At 1985’s Live Aid, on the biggest imaginable global stage, she strutted onstage after Mick Jagger’s famous utterance “Alright, where’s Tina?” She then proceeded to rip straight out of his hands a pair of songs (okay, 1.5) associated with Jagger, as she duetted with him on the Jacksons’ “State of Shock” (to which he’d contributed a duet vocal with Michael) and the Stones’ “It’s Only Rock And Roll.” Their performance, even with all of Mick’s Mick-isms (including a would-be “wardrobe malfunction” almost 20 years prior to you-know-what), is all Tina. I’m so glad that we have it for posterity, because it’s phenomenal.
You know her career highlights. (And if you don’t, watch HBO’s great 2021 doc Tina, or for that matter just pull up a Turner playlist anywhere.) She doesn’t really require eulogization, because like Prince, like Bowie, like MJ, she will in fact live forever. Tina Turner was a legend and always will be, and true legends never really die. There’s never been a comeback as stunning as hers in 1984 (and I don’t think it’ll ever be topped), ever.
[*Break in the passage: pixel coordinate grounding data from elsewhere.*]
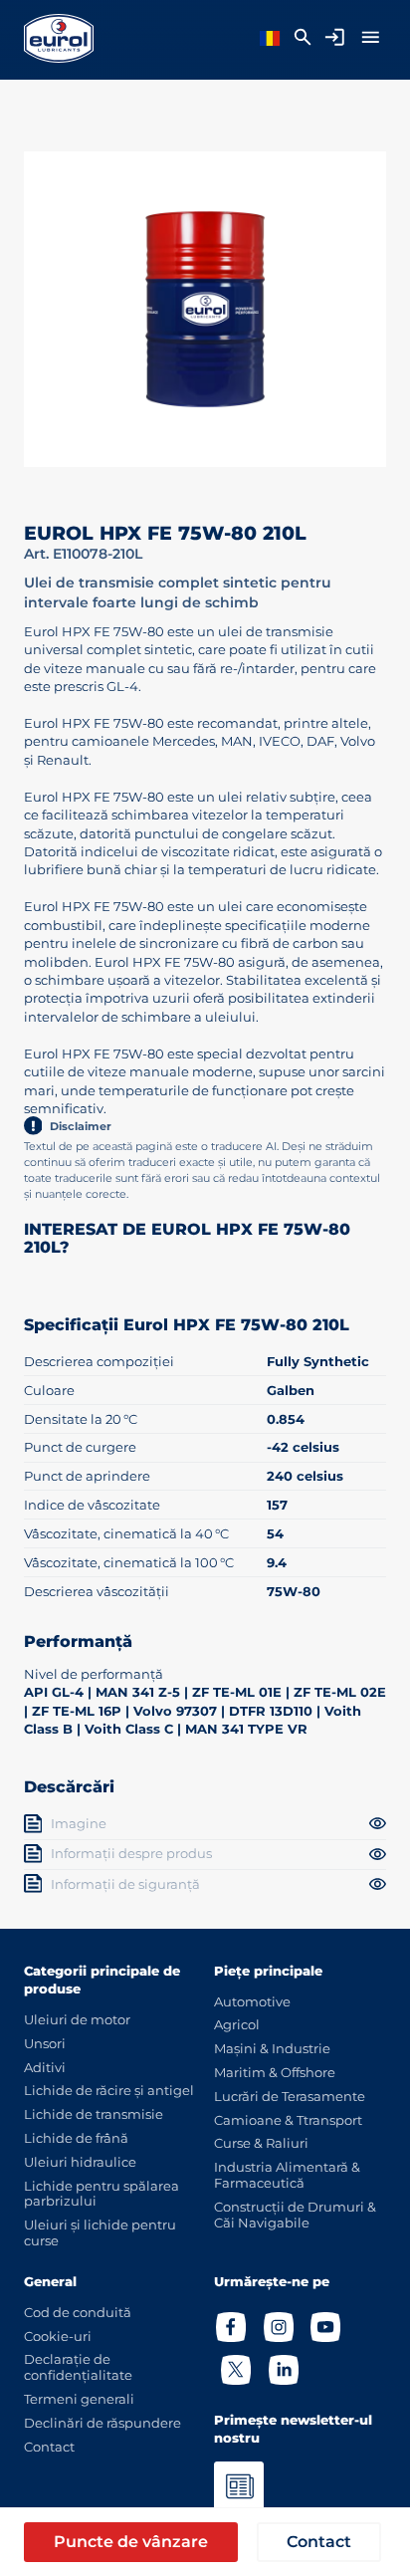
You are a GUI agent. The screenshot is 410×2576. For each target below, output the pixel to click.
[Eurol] (59, 38)
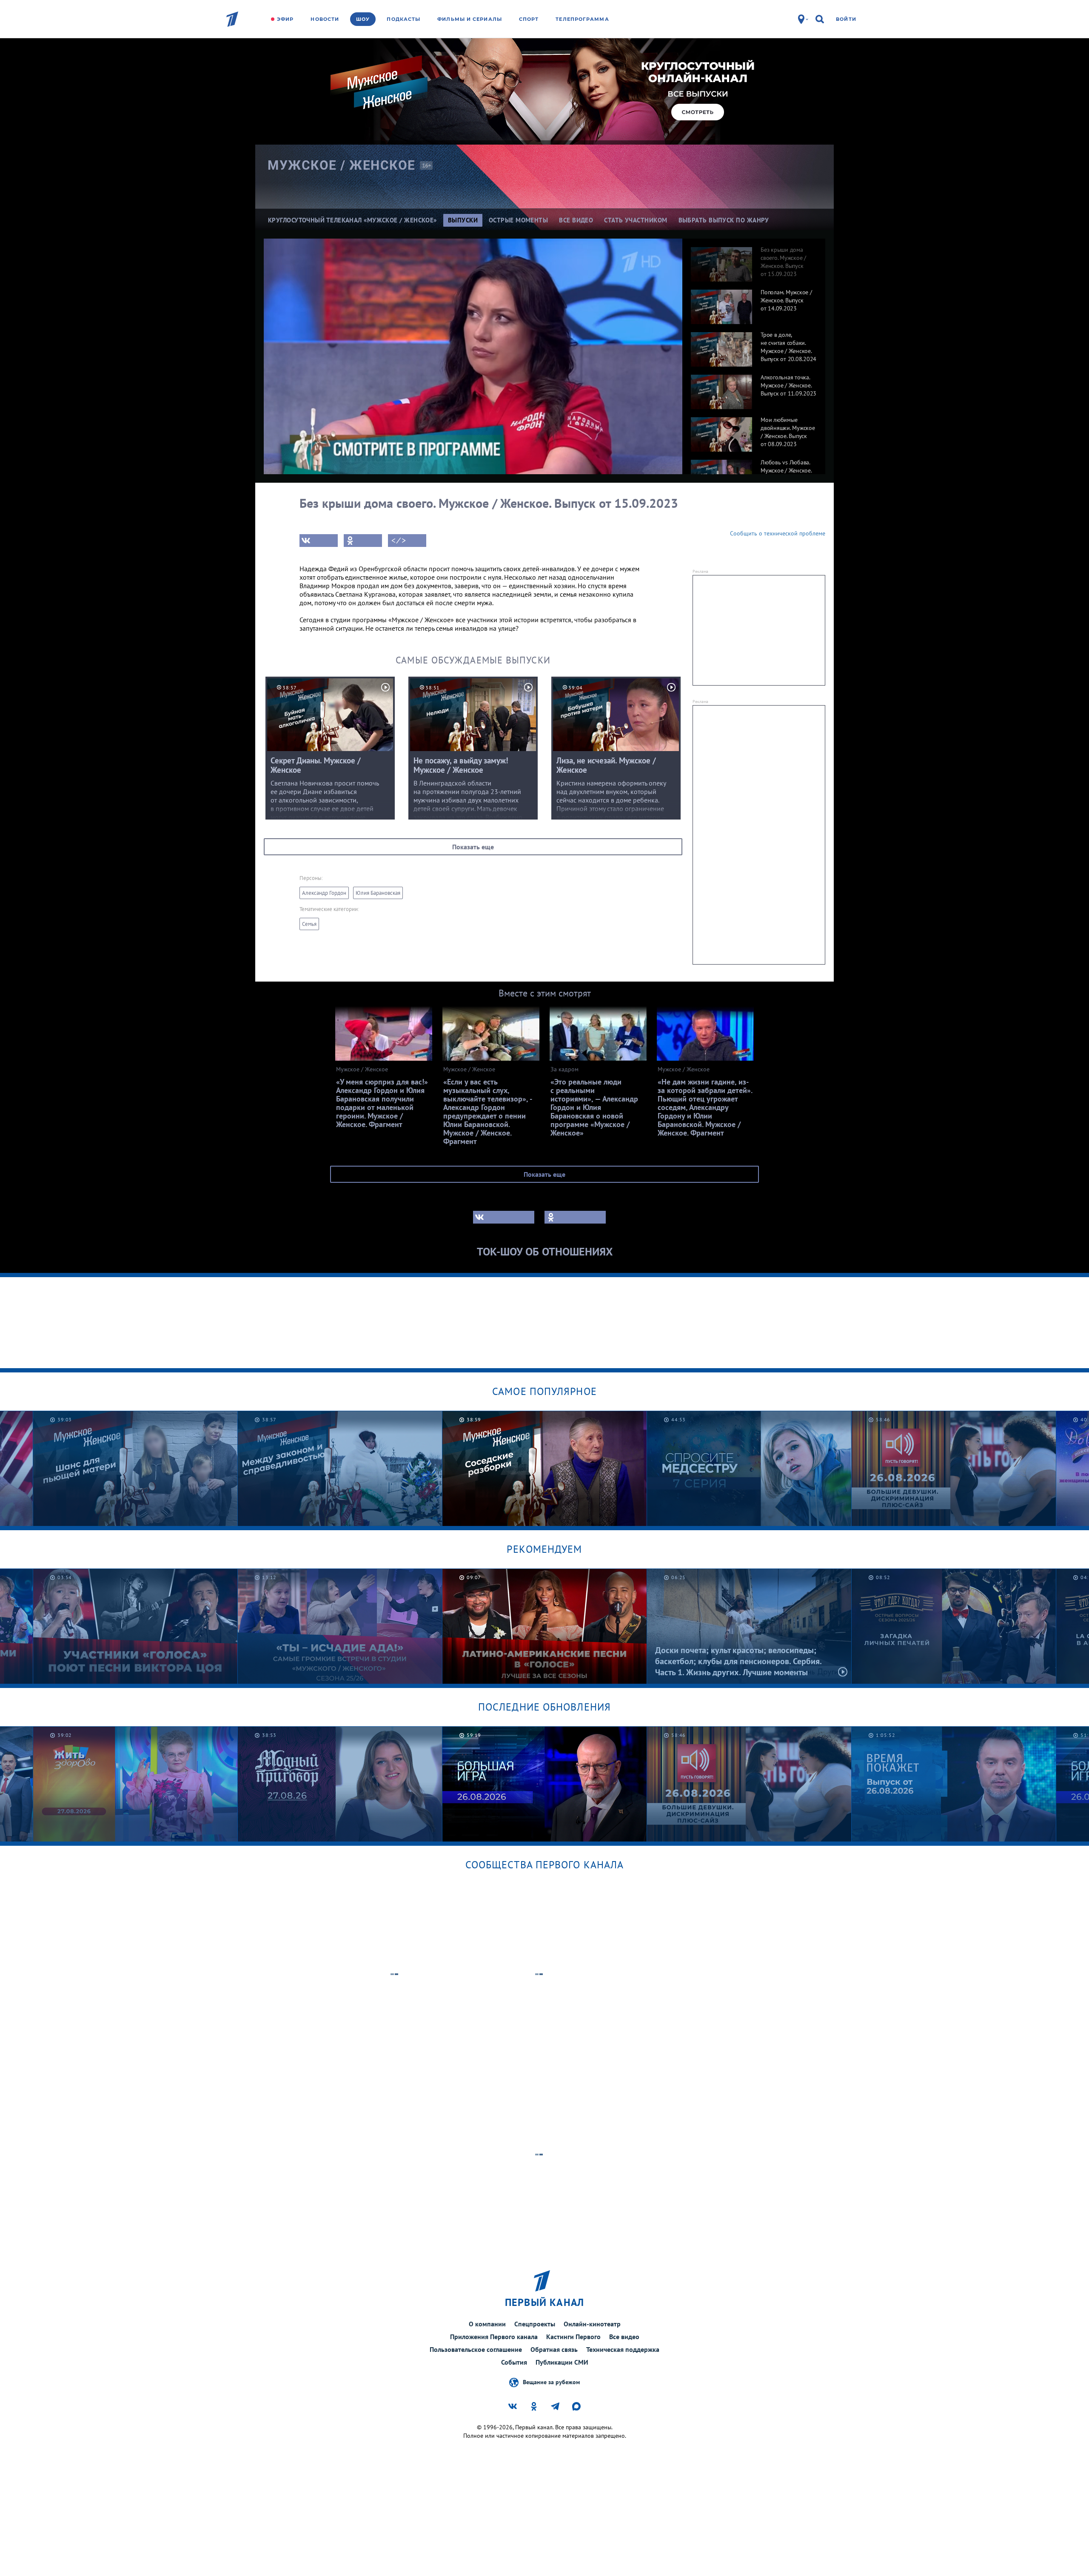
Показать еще (473, 847)
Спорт (529, 19)
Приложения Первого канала (494, 2336)
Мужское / (342, 165)
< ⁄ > (398, 540)
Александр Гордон (324, 893)
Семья (309, 924)
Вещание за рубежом (551, 2381)
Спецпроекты (534, 2324)
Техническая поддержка (622, 2349)
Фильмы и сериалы (469, 19)
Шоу (363, 19)
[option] (754, 260)
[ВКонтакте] (318, 540)
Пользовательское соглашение (476, 2349)
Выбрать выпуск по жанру (723, 220)
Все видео (624, 2336)
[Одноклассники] (363, 540)
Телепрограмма (582, 19)
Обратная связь (554, 2349)
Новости (325, 19)
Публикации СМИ (562, 2362)
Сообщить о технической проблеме (777, 533)
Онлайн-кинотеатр (592, 2324)
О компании (487, 2324)
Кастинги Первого (573, 2336)
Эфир (285, 19)
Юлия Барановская (378, 893)
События (514, 2362)
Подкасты (403, 19)
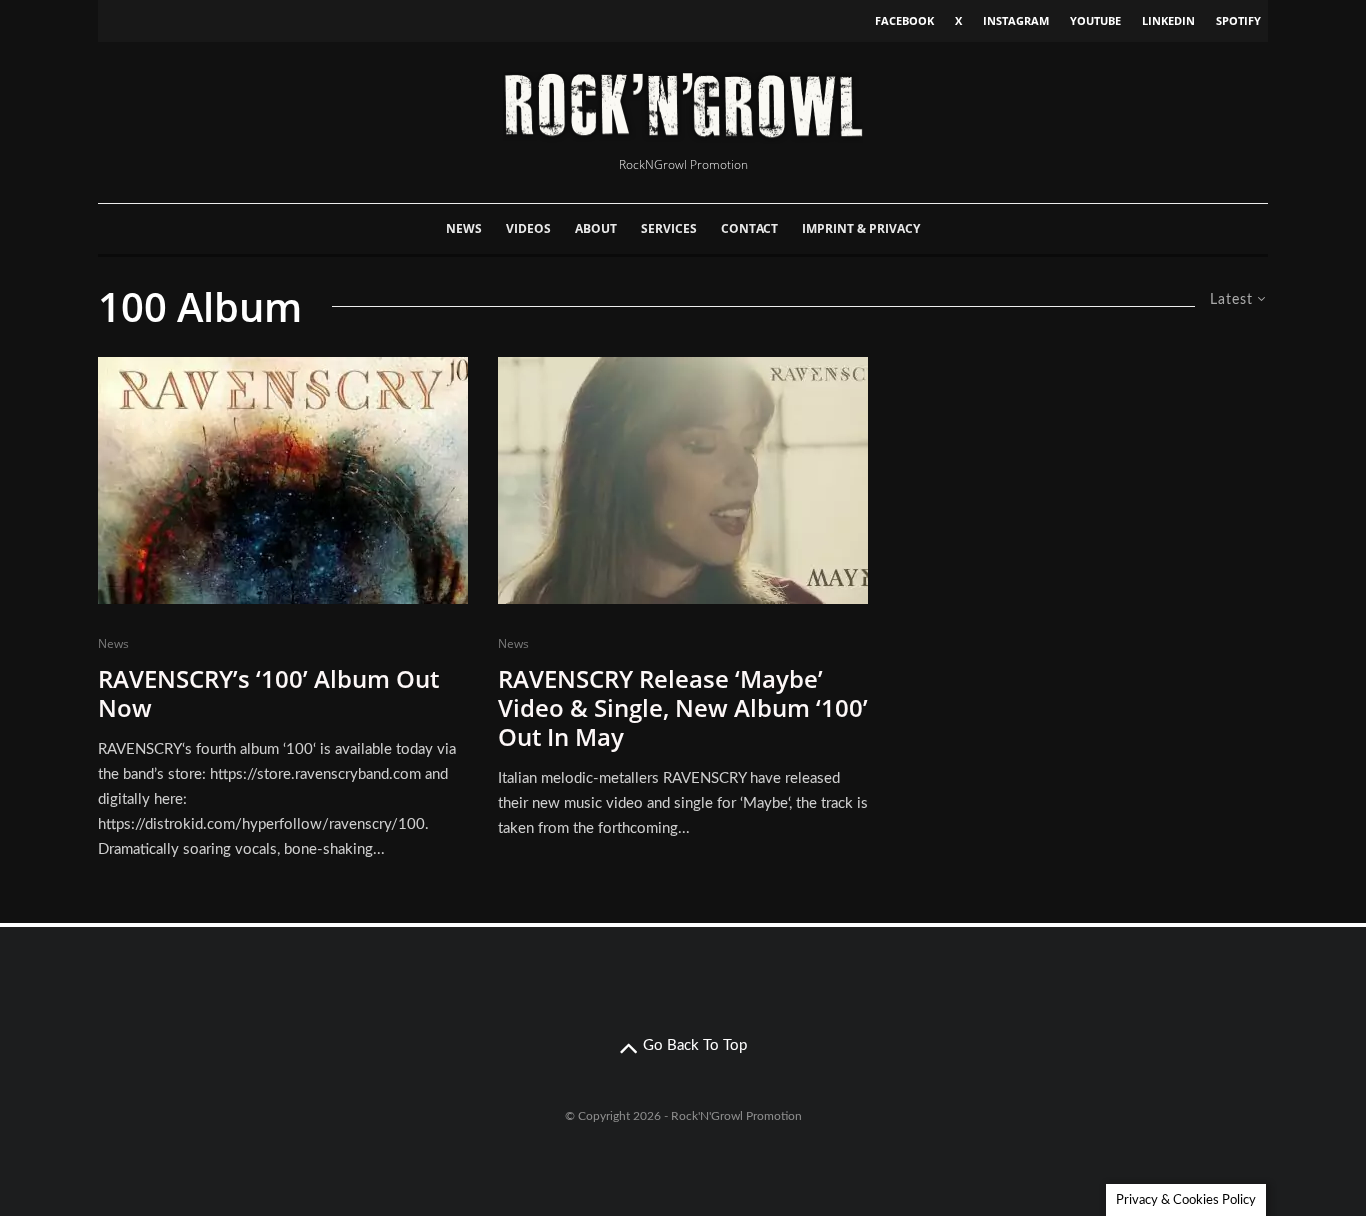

I’m so glad that she got her flowers while still around to appreciate them: the immense fame and fortune, the rewriting of her own narrative (while she could never erase her ex-husband from the story, she did manage to push him into the shadows), the solo induction into the Rock & Roll Hall of Fame. And I’m most of all happy that she never stopped believing in herself, so that the world got to experience Turner at the peak of her powers through the ‘80s and ‘90s.
There aren’t many genuine icons in this world. Tina Turner was an icon. May she Rest in Power.